My younger son is in the honors program, majoring in Political Science. His status:
Alex really enjoyed his Faith & Science II class
My older son is majoring in electrical engineering with a computer science minor – and he takes upper division math “for fun.” His status:
Kevin is happy about his morning, his awesome lunch, his music discovery, and his upcoming lab. Whee…
I’ve decided that my homeschool was indeed successful. They both love school, and don’t mind telling the world about it. I know that not everything in life is perfect – at least not in my life. On the other hand, my kids love college, love their classes, and really enjoy learning. That’s success in my book!
Homeschoolers, remember your 5-year plan, part of which is a close-knit family, and children who love learning. It may not solve all your problems, but it may help you tolerate some of those difficulties today.
Matt here, I’m back from an unexpected New Year’s party at the local hospital. I went to bed early on New Year’s Eve, missing the big event for the first time in my life. I hadn’t felt well all day, so I kept my celebrations pretty tame (DVD and popcorn, pretty much like every other year.) I slept fine that night and woke up normally. About 8 AM, I was struck by some pretty severe pain. What was odd is it wasn’t quite in my chest, nor in my abdomen. It was kind of “in between.” A quick call to the doctor was all my wife needed to order me into the car. We were going to the ER!

Task to carry out: Please print the part of the homeschooling passage starting at "My younger son" and ending at "in my book!", copied word for word. The data after this passage is separate material and has no connection to the passage.

Dataset section:

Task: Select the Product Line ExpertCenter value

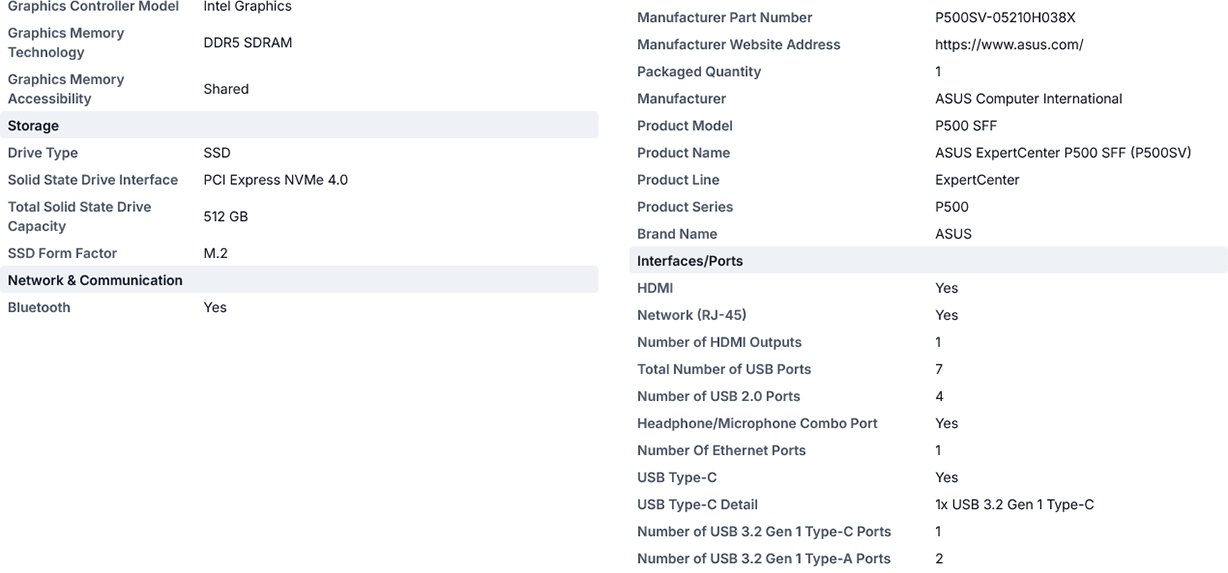Action: tap(977, 180)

Your response:
My younger son is in the honors program, majoring in Political Science. His status:
Alex really enjoyed his Faith & Science II class
My older son is majoring in electrical engineering with a computer science minor – and he takes upper division math “for fun.” His status:
Kevin is happy about his morning, his awesome lunch, his music discovery, and his upcoming lab. Whee…
I’ve decided that my homeschool was indeed successful. They both love school, and don’t mind telling the world about it. I know that not everything in life is perfect – at least not in my life. On the other hand, my kids love college, love their classes, and really enjoy learning. That’s success in my book!